2. If two orbitals have the same value of \((n+l)\), the orbital with the lower value of \(n\) has lower energy. Step 3: Detailed Explanation:
Let's calculate the \((n+l)\) value for each orbital. Note that the magnetic quantum number \(m\) does not affect the energy of the orbital itself.
A. \(n=3, l=2\) \(\implies\) \((n+l) = 3+2 = 5\) (This is a 3d orbital).
B. \(n=4, l=0\) \(\implies\) \((n+l) = 4+0 = 4\) (This is a 4s orbital).
C. \(n=6, l=1\) \(\implies\) \((n+l) = 6+1 = 7\) (This is a 6p orbital).
D. \(n=5, l=1\) \(\implies\) \((n+l) = 5+1 = 6\) (This is a 5p orbital).

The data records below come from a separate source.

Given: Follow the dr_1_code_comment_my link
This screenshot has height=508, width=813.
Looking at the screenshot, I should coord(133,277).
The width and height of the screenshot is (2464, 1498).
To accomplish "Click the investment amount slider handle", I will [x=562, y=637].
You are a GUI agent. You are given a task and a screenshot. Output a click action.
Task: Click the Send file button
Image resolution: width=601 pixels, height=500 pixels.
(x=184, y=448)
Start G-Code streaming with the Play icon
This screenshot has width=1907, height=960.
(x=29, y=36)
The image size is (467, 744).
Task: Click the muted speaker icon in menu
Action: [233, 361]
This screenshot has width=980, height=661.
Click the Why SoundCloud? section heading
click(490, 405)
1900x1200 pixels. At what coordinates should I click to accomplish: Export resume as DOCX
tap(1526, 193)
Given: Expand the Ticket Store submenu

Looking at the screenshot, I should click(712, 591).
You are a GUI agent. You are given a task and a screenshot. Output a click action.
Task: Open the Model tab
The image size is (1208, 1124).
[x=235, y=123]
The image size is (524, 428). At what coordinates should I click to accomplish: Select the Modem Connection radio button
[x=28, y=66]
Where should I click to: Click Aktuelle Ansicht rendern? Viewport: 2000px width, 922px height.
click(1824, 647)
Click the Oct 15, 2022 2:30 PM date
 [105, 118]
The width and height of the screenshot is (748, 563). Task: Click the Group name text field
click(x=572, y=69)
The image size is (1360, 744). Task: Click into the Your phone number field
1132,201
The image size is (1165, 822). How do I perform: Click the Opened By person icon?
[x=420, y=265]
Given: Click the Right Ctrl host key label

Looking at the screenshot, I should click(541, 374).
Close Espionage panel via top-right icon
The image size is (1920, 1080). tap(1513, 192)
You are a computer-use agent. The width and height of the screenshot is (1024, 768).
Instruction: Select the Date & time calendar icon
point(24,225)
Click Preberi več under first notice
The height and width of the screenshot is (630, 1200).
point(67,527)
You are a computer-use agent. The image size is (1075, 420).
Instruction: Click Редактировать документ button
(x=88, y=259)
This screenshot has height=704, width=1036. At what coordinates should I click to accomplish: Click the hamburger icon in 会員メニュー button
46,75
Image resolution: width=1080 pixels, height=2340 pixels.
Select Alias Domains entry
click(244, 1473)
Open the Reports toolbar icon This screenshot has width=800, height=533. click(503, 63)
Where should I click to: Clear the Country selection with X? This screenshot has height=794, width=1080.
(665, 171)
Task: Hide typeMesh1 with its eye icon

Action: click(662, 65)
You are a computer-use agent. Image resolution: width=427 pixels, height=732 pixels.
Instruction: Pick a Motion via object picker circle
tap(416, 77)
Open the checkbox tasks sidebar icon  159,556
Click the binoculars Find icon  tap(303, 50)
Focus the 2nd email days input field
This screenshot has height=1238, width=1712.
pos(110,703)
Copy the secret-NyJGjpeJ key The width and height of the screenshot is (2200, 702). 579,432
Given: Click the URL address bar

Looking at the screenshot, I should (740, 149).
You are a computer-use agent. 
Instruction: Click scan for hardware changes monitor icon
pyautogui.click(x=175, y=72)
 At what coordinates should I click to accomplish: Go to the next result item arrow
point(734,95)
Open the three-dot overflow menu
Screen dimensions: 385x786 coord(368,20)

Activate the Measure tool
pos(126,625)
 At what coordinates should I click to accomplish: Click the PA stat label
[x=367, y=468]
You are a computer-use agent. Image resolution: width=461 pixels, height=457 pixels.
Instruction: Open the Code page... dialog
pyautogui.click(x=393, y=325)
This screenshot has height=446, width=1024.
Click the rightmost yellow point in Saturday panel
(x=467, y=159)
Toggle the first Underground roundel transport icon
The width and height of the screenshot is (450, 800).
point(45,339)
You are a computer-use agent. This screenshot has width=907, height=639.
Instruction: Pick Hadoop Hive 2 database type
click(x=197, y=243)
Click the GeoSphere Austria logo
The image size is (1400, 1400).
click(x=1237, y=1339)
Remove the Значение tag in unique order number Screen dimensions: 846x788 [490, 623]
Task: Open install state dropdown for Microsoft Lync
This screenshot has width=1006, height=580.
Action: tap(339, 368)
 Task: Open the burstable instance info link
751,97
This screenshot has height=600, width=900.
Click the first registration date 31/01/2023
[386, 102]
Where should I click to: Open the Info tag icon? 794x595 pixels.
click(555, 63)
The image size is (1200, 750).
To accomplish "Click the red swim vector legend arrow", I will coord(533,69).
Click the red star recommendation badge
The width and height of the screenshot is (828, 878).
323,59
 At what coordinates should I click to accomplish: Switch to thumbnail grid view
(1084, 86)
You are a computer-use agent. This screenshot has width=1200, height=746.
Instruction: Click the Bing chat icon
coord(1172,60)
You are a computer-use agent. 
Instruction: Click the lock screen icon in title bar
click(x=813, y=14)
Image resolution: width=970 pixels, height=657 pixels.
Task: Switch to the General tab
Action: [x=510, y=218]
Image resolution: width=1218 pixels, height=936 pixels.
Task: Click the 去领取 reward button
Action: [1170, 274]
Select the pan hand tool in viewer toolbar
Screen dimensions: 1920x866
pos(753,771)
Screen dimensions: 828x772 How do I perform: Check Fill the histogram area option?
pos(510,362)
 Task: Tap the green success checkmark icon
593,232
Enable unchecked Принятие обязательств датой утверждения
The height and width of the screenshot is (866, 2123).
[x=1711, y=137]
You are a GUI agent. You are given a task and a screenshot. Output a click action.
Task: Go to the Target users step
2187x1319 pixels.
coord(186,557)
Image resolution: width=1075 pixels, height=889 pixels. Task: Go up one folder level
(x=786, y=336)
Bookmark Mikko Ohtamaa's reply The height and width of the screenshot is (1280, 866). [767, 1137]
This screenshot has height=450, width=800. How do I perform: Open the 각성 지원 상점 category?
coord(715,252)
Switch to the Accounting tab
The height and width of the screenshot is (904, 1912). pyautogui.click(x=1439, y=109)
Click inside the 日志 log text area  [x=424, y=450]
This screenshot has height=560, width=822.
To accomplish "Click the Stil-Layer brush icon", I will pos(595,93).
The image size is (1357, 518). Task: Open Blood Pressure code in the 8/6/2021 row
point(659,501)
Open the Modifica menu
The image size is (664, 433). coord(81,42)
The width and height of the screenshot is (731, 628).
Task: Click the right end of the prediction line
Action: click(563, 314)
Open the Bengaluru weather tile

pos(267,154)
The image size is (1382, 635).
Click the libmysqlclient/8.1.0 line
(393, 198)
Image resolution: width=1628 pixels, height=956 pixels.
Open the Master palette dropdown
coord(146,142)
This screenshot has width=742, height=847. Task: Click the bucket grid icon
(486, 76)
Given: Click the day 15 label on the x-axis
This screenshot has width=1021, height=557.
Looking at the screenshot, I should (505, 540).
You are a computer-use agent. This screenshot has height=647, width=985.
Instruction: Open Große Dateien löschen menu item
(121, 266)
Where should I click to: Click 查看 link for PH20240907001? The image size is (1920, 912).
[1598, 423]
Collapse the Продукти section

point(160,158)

E. \(n=2, l=1\) \(\implies\) \((n+l) = 2+1 = 3\) (This is a 2p orbital).
Now, we arrange the orbitals in increasing order of their \((n+l)\) values:
\((n+l)=3\) (E) < \((n+l)=4\) (B) < \((n+l)=5\) (A) < \((n+l)=6\) (D) < \((n+l)=7\) (C).
Since there are no ties in the \((n+l)\) values, the order is determined directly.
The final order of increasing energy is E < B < A < D < C. Step 4: Final Answer:
The increasing order of energy is \(E<B<A<D<C\).